Records from a collection:
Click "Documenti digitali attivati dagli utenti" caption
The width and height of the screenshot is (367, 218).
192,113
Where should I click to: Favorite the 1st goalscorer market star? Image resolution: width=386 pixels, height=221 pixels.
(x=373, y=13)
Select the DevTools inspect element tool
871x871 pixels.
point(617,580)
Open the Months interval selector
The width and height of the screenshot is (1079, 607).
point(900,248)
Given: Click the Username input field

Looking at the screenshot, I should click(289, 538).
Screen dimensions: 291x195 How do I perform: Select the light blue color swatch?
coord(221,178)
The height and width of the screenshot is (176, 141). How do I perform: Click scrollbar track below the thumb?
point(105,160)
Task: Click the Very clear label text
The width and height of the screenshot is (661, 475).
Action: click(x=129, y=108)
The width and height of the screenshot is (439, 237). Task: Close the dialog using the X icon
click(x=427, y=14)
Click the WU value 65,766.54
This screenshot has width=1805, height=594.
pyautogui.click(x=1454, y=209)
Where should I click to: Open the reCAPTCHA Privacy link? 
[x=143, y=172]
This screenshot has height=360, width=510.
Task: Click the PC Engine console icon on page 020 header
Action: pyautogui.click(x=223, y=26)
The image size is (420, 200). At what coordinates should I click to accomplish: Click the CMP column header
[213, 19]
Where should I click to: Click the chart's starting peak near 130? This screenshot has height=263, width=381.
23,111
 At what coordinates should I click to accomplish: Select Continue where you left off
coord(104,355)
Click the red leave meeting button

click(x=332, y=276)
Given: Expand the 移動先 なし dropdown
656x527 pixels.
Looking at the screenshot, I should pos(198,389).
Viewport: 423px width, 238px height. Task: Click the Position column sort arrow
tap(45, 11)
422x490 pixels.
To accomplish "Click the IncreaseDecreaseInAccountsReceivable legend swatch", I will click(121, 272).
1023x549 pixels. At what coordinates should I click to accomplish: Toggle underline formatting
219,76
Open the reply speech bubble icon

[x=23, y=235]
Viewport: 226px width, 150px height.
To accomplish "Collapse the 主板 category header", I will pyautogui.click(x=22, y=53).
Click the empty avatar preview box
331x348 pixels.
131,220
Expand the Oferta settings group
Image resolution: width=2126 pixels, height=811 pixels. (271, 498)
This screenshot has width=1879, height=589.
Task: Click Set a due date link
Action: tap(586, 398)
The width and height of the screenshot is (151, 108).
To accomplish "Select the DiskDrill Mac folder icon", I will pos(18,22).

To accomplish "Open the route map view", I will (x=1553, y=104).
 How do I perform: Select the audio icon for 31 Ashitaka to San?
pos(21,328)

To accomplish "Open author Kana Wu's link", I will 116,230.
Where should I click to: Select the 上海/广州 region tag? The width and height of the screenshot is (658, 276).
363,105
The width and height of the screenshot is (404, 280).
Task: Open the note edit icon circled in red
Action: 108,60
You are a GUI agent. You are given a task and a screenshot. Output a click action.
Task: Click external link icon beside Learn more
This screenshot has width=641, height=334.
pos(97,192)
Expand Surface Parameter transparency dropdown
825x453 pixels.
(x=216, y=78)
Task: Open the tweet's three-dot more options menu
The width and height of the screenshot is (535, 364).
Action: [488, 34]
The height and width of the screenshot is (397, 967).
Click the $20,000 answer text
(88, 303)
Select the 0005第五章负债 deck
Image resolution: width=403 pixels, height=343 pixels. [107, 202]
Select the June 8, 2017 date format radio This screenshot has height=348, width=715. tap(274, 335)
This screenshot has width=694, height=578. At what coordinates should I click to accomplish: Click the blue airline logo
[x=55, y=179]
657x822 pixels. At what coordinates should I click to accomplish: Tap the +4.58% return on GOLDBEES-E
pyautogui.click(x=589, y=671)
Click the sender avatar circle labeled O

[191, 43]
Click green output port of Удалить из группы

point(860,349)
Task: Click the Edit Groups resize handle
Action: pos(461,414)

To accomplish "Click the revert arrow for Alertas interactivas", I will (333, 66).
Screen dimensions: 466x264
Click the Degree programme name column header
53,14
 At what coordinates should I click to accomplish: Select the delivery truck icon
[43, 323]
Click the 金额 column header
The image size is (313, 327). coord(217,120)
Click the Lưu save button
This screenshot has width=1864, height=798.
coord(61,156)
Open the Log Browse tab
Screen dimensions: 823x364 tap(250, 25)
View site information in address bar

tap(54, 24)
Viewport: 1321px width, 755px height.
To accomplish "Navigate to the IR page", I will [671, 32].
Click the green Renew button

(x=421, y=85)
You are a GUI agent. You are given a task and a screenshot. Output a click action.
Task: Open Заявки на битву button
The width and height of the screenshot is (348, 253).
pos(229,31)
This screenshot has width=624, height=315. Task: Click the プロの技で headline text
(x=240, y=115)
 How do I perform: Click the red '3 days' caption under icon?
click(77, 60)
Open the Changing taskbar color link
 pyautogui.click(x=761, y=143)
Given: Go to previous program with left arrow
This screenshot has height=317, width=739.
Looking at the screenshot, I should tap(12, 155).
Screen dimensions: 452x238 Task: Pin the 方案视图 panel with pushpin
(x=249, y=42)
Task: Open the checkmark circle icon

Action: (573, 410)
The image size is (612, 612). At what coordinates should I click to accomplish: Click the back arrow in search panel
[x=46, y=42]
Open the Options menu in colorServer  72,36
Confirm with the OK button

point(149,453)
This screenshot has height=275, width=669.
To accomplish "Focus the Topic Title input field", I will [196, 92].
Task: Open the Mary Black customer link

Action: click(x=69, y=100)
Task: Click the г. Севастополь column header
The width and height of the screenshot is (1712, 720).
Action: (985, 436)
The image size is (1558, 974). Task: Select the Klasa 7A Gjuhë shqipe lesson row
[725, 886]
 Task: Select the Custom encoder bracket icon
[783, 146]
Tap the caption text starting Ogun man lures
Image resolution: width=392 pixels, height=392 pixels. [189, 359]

Task goal:
In the data above, which lines include "more"? Return those lines.

Expected answer:
Task: Click external link icon beside Learn more
Task: Open the tweet's three-dot more options menu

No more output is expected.